-- start of Information given --
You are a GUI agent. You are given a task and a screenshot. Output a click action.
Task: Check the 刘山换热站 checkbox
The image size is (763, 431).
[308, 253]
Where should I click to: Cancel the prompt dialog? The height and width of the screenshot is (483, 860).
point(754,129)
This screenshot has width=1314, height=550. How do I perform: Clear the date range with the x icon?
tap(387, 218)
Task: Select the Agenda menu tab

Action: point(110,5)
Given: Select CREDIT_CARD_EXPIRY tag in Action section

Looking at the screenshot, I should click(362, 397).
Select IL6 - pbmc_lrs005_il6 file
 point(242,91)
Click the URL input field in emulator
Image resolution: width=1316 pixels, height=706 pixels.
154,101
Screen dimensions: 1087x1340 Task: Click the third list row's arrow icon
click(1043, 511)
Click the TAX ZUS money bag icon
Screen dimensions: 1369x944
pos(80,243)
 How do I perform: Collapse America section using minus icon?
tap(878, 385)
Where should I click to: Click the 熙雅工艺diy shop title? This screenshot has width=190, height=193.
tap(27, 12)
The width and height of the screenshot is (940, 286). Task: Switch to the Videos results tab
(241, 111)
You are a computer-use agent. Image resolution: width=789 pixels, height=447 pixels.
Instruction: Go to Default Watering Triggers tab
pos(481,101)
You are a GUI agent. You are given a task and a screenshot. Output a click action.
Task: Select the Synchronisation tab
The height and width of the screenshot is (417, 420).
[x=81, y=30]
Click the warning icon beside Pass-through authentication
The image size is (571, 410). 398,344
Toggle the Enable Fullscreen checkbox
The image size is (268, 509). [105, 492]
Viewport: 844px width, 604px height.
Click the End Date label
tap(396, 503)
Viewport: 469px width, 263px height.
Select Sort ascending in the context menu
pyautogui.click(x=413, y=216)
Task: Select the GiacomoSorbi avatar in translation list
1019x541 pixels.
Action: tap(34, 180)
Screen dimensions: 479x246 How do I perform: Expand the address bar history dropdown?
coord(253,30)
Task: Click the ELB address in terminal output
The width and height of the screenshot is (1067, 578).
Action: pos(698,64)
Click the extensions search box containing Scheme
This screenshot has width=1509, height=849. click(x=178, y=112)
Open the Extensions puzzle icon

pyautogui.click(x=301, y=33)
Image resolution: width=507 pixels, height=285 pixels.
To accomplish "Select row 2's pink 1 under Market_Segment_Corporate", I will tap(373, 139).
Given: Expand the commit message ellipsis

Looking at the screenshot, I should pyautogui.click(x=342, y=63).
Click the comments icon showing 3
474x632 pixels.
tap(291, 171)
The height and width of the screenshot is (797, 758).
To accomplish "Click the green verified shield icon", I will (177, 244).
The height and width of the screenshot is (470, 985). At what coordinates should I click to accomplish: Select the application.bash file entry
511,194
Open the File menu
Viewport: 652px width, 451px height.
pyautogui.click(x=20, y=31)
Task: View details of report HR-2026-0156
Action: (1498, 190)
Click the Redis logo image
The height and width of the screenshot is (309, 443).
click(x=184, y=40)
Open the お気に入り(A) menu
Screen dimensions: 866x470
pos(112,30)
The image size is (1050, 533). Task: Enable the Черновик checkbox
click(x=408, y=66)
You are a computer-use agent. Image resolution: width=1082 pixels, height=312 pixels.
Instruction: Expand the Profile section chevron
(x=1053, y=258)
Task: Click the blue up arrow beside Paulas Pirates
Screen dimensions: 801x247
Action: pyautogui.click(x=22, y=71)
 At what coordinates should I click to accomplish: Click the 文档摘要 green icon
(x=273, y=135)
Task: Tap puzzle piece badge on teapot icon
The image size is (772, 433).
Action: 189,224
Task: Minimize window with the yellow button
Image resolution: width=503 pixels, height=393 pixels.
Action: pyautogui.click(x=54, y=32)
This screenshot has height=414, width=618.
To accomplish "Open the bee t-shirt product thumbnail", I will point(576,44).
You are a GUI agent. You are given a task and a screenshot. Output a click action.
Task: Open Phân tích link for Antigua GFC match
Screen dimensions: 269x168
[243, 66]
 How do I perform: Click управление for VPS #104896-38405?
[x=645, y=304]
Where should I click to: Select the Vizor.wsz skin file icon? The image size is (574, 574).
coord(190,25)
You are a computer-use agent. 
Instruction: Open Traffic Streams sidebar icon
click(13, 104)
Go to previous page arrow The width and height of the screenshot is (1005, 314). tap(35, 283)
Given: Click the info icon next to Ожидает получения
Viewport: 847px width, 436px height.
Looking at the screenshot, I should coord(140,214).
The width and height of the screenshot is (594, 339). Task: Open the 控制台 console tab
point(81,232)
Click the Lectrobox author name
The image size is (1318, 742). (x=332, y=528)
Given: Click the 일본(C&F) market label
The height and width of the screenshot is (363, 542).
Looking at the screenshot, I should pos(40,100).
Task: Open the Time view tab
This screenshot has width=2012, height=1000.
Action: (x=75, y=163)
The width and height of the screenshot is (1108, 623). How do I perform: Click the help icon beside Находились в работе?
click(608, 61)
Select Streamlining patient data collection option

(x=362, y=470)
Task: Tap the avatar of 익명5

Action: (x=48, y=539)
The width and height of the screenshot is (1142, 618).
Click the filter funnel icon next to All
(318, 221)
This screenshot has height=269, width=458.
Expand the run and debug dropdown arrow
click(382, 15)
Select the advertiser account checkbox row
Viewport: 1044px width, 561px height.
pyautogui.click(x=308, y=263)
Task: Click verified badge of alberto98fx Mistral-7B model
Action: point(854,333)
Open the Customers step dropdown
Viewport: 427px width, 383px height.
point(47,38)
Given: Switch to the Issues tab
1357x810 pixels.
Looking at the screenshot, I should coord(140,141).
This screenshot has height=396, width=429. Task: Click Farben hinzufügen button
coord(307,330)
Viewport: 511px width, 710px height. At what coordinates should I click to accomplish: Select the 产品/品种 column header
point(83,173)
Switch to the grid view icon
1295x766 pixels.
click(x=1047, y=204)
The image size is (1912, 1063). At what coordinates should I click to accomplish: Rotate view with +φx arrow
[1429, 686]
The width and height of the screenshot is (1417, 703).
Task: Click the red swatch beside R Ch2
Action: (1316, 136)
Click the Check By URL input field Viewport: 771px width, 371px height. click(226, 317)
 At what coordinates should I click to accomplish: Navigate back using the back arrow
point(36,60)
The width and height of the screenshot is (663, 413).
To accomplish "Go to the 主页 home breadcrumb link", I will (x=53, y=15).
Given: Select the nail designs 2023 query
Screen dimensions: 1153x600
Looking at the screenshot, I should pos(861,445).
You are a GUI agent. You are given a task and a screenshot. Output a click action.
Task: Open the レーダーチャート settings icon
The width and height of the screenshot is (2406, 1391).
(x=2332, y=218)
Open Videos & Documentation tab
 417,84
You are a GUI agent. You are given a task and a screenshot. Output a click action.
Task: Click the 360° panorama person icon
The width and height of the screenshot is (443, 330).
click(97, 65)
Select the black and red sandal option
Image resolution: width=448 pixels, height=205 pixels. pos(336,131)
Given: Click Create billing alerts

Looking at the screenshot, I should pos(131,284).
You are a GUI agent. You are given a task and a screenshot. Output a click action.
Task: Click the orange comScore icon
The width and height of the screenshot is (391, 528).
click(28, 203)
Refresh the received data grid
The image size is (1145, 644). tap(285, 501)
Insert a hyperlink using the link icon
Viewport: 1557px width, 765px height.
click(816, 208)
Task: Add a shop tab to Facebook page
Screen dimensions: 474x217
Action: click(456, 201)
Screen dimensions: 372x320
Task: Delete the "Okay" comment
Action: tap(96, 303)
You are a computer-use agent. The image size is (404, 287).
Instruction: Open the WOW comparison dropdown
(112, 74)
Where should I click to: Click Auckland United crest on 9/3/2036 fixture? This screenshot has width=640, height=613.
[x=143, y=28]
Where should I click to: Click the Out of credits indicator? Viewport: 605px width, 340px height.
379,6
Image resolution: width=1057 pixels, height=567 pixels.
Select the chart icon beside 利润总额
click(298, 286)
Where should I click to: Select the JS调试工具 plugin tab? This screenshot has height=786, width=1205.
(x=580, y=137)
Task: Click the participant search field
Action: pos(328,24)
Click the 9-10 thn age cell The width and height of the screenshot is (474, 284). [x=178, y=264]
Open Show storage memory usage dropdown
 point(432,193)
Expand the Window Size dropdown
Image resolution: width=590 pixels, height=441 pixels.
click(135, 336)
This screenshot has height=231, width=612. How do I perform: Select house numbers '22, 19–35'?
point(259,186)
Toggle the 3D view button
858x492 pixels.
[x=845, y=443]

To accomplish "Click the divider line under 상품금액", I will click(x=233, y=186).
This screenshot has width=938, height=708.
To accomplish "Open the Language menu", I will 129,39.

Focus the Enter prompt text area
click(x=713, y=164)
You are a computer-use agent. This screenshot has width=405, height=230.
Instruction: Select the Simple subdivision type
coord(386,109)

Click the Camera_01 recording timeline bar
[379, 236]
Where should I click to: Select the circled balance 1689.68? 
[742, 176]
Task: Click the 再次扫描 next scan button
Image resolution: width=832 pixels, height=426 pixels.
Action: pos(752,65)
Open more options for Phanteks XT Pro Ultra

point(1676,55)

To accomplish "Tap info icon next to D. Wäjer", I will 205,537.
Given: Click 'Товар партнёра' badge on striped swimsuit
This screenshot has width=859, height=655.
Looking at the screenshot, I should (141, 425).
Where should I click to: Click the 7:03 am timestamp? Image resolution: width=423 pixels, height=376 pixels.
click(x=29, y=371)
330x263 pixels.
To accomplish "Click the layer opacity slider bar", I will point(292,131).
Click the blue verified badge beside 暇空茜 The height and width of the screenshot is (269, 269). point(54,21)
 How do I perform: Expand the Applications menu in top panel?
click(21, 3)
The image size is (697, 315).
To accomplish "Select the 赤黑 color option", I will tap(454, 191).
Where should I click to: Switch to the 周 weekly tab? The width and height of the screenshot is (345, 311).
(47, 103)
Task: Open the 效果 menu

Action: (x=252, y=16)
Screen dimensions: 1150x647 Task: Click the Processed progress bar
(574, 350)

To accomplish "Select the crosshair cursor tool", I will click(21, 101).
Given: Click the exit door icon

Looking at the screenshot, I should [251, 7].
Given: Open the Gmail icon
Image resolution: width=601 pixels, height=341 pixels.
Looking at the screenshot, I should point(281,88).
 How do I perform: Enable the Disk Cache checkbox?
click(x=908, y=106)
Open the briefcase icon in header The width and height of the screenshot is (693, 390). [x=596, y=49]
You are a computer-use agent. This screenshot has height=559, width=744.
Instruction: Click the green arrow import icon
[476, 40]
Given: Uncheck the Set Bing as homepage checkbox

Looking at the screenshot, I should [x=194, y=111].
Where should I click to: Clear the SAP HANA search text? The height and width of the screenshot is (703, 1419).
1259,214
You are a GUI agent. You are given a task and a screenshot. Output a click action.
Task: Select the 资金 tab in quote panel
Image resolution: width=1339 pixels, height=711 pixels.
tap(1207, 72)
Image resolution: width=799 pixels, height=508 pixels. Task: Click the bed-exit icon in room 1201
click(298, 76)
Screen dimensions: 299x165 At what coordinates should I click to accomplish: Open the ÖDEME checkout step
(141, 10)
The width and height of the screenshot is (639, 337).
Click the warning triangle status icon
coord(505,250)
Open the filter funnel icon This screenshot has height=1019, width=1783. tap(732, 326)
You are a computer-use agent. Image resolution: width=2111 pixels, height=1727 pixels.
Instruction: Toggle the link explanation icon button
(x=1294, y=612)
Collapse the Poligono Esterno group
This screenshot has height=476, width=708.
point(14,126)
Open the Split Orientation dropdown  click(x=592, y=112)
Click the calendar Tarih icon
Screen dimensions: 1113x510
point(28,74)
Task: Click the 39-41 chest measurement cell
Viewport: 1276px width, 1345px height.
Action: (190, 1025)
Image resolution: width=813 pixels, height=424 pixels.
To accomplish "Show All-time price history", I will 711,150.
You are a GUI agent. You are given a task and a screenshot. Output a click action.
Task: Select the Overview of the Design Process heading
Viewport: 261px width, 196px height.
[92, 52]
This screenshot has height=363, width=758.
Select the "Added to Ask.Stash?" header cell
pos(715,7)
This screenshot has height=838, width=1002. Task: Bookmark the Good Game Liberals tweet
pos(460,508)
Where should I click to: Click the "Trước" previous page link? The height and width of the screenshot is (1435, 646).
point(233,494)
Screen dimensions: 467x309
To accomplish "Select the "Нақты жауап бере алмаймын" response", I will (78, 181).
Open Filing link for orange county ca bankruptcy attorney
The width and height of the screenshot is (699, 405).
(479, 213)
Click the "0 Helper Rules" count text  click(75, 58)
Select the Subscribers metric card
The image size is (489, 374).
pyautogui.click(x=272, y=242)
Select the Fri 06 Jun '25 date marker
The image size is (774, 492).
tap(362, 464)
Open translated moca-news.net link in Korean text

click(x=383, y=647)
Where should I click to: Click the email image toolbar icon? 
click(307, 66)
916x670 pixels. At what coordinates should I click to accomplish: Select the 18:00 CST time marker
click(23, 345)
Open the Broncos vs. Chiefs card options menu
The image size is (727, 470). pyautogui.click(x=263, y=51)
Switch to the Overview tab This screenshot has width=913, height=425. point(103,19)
-- end of Information given --
- **Your objective**:
Rewrite the items from the start of the records through the line containing "The image size is (268, 509). [105, 492]", replacing "checkbox" with "check box" and leaving everything else unchanged.

- **Task output**:
You are a GUI agent. You are given a task and a screenshot. Output a click action.
Task: Check the 刘山换热站 check box
The image size is (763, 431).
[308, 253]
Where should I click to: Cancel the prompt dialog? The height and width of the screenshot is (483, 860).
point(754,129)
This screenshot has width=1314, height=550. How do I perform: Clear the date range with the x icon?
tap(387, 218)
Task: Select the Agenda menu tab

Action: point(110,5)
Given: Select CREDIT_CARD_EXPIRY tag in Action section

Looking at the screenshot, I should click(362, 397).
Select IL6 - pbmc_lrs005_il6 file
 point(242,91)
Click the URL input field in emulator
Image resolution: width=1316 pixels, height=706 pixels.
154,101
Screen dimensions: 1087x1340 Task: Click the third list row's arrow icon
click(1043, 511)
Click the TAX ZUS money bag icon
Screen dimensions: 1369x944
pos(80,243)
 How do I perform: Collapse America section using minus icon?
tap(878, 385)
Where should I click to: Click the 熙雅工艺diy shop title? This screenshot has width=190, height=193.
tap(27, 12)
The width and height of the screenshot is (940, 286). Task: Switch to the Videos results tab
(241, 111)
You are a computer-use agent. Image resolution: width=789 pixels, height=447 pixels.
Instruction: Go to Default Watering Triggers tab
pos(481,101)
You are a GUI agent. You are given a task and a screenshot. Output a click action.
Task: Select the Synchronisation tab
The height and width of the screenshot is (417, 420).
[x=81, y=30]
Click the warning icon beside Pass-through authentication
The image size is (571, 410). 398,344
Toggle the Enable Fullscreen check box
The image size is (268, 509). [105, 492]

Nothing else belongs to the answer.